Le Service international de recherches d'Arolsen (RFA) enregistre les
cas attestés de décès dans les camps de
concentration. En voici le bilan à fin 1990 :
Mauthausen 78 851 morts
Auschwitz 57 353 morts
Buchenwald 20 686 morts
Dachau1 8 455 morts
Flossenbürg 18 334 morts
Stutthof 12 628 morts
Gross-Rosen1 0 950 morts
Majdanek 8 826 morts
Dora-Mittelbau 7 467 morts
Bergen-Belsen 6 853 morts
Neuengamme 5 780 morts
Sachsenhausen-Oranienburg 5 013 morts
Struthof-Natzweiler 4 431 morts
Ravensbrück 3 640 morts
Les statistiques du SIR d'Arolsen mentionnent également, avec
29 339 morts, le camp de Theresienstadt, qui n'était pas
cependant un véritable camp de concentration, mais un ghetto
réservé principalement à des juifs
âgés et privilégiés.
Le SIR d'Arolsen indique que les statistiques sont
incomplètes. Les décès déjà
enregistrés par d'autres bureaux d'état civil ne sont
pas repris en compte et une partie des dossiers de certains camps
fait défaut.
Si on voulait calculer à quelques milliers près le
nombre de personnes qui ont perdu la vie dans les camps de
concentration, nul ne serait davantage qualifié pour le faire
que le SIR d'Arolsen qui dispose de plus de documents que n'importe
quel service officiel du monde. Mais force est de constater qu'il
n'ouvre ses archives à aucun chercheur indépendant et
propage dans ses brochures des affirmations inexactes, telle celle
qui consiste à prétendre qu'il ne subsiste aucun
document << provenant des camps
d'extermination >>.
A notre connaissance, le nombre des morts de Dachau et de Buchenwald
(respectivement 32 000 et 33 000) n'est pas
contesté. En 1990, les Russes ont remis au CICR
[Comité international de la Croix-Rouge] les registres
mortuaires d'Auschwitz qu'ils avaient gardés sous clé
jusqu'alors. Ces registres couvrent, sous réserve de quelques
lacunes, la période qui s'étend d'août 1941
à décembre 1943 et contiennent 66 000 noms.

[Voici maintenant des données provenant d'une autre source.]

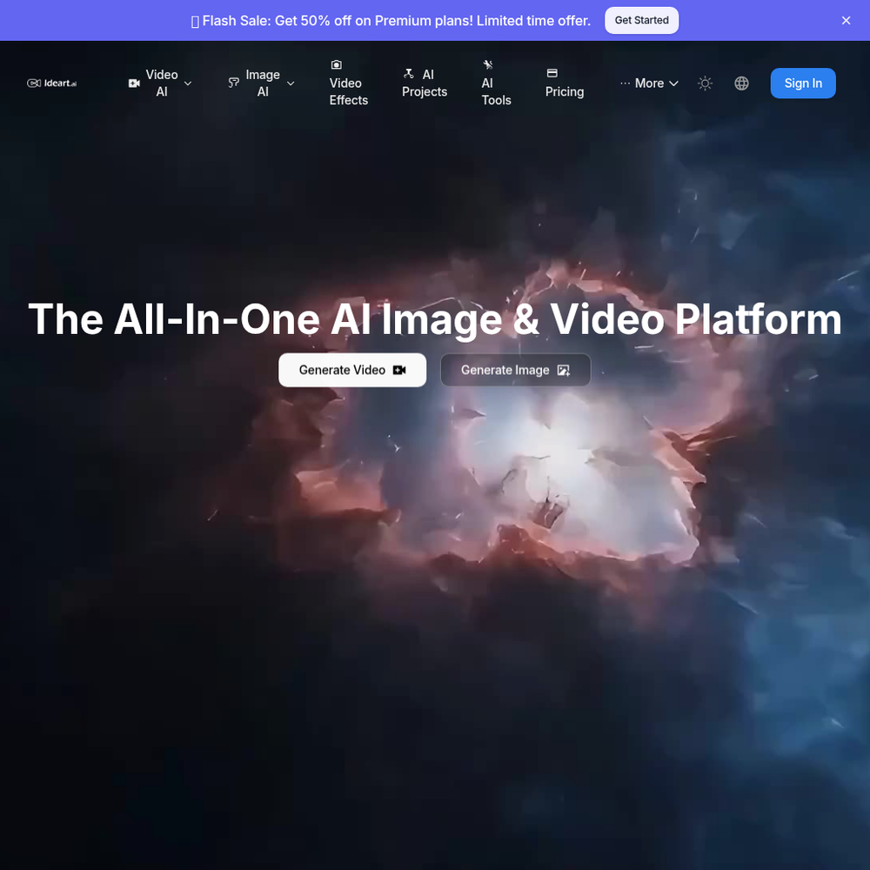
Task: Click the camera icon above Video Effects
Action: pyautogui.click(x=336, y=65)
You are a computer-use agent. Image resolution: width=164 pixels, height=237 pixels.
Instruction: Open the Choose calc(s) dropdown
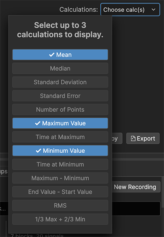(x=130, y=10)
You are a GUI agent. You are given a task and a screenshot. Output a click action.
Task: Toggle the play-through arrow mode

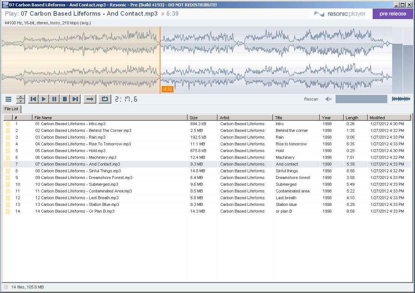pos(90,99)
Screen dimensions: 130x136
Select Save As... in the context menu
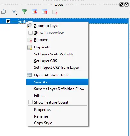tap(57, 82)
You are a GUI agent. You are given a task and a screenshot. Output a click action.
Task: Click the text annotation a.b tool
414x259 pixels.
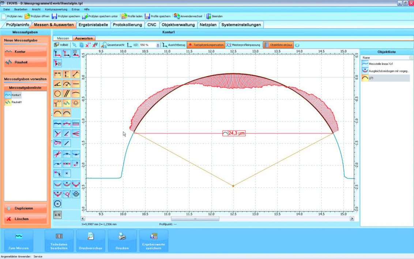pyautogui.click(x=58, y=215)
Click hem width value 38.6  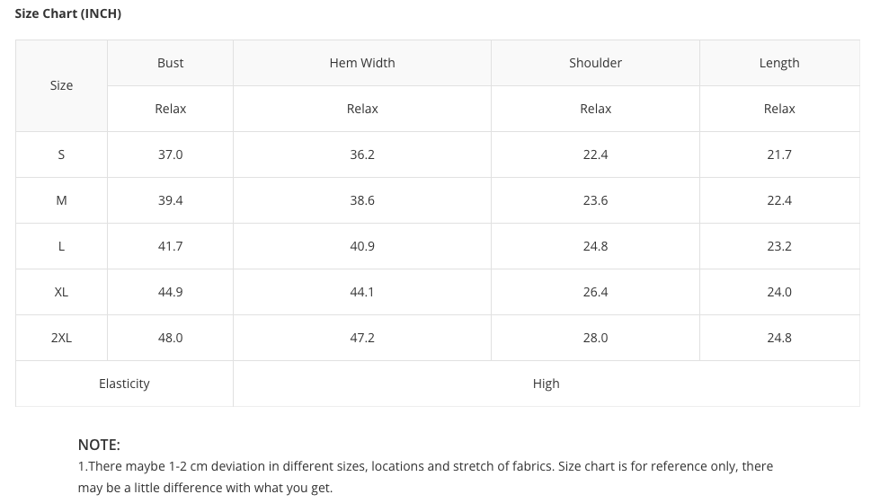click(x=362, y=200)
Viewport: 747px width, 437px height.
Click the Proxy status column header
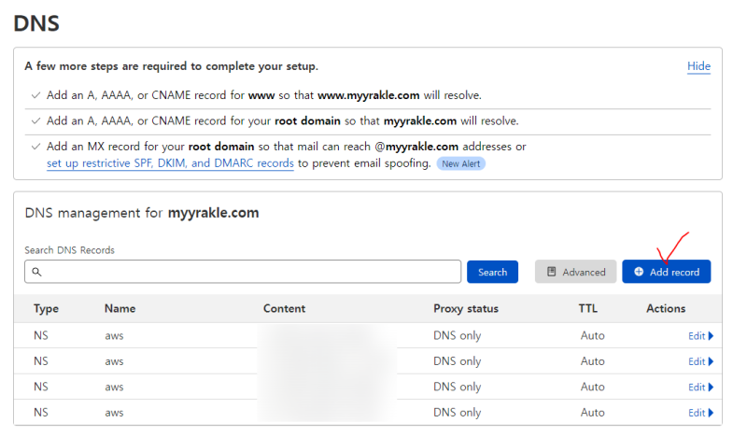pyautogui.click(x=466, y=308)
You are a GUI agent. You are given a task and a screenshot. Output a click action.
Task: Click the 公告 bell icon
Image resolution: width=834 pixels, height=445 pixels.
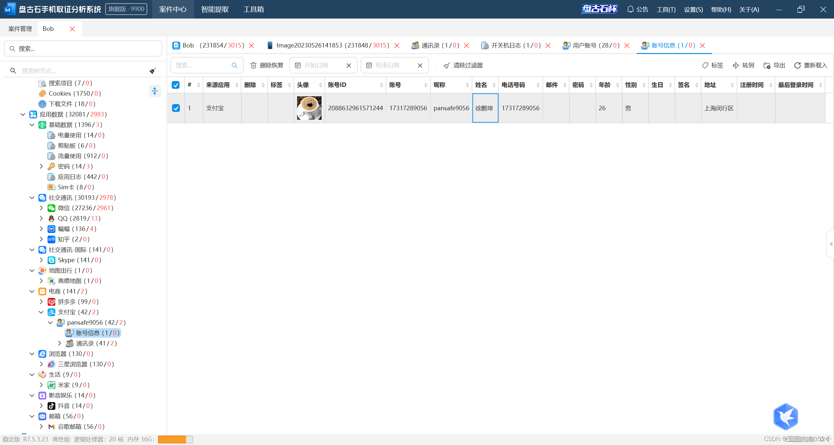(630, 9)
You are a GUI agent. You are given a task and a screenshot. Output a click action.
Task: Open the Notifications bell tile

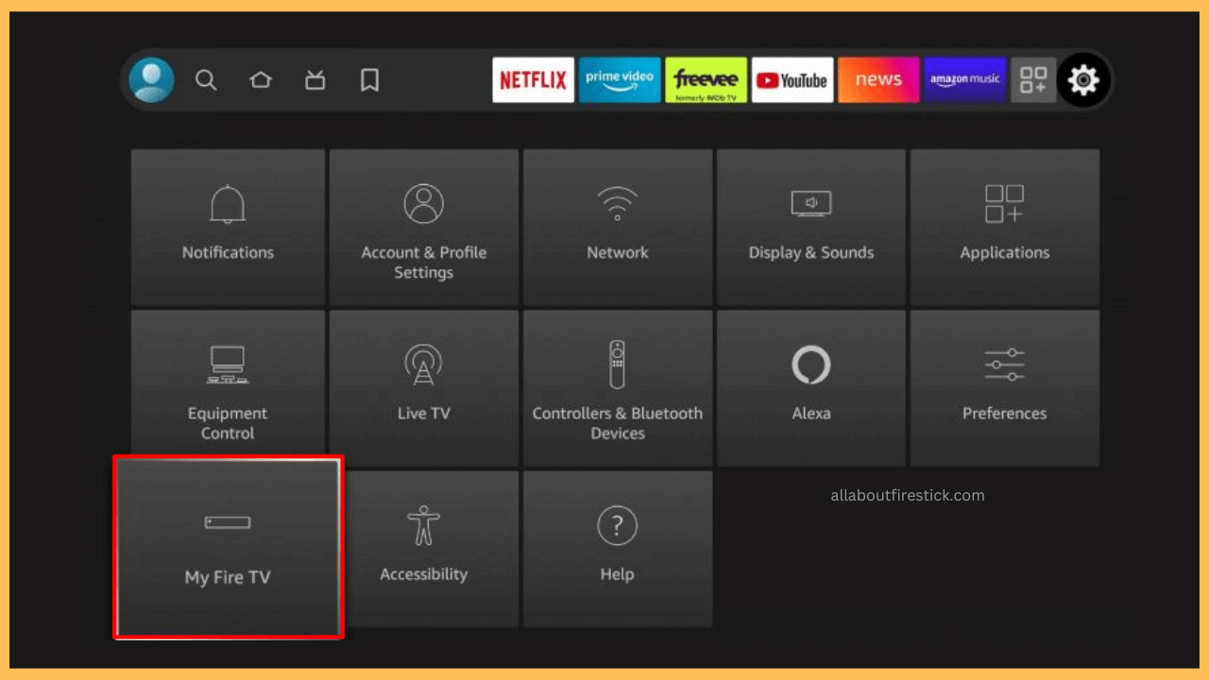click(x=227, y=227)
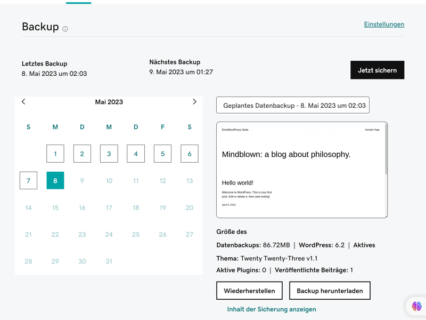Open the brain assistant icon
This screenshot has height=320, width=426.
416,306
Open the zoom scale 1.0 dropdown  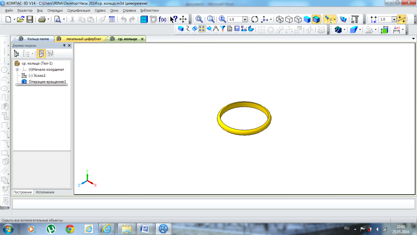[244, 19]
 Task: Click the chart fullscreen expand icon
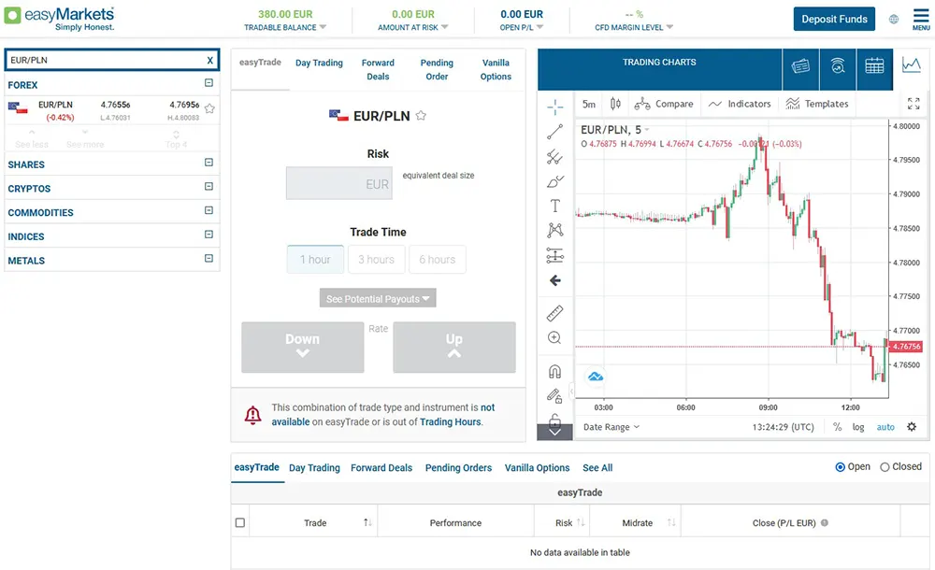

Personne ne sait, semble-t-il, où se trouvent les registres
mortuaires restants. Le nombre des victimes d'Auschwitz devrait donc
avoisiner 100 000 à 150 000.
Nous tirons de ce qui précède les conclusions
suivantes :
1.Il est vraisemblable que 600 000 à 800 000
personnes sont mortes dans les camps de concentration
nationaux-socialistes de 1933 à 1945 ;
2.Moins de la moitié des victimes étaient des juifs, vu
que ces derniers ne constituaient, dans beaucoup de camps, qu'une
petite minorité (à Auschwitz, sur la fin, la proportion
de prisonniers juifs se montait toutefois à presque
80 %) ;
3.Selon toute vraisemblance, les juifs ont trouvé la mort en
plus grand nombre hors des camps que dans les camps.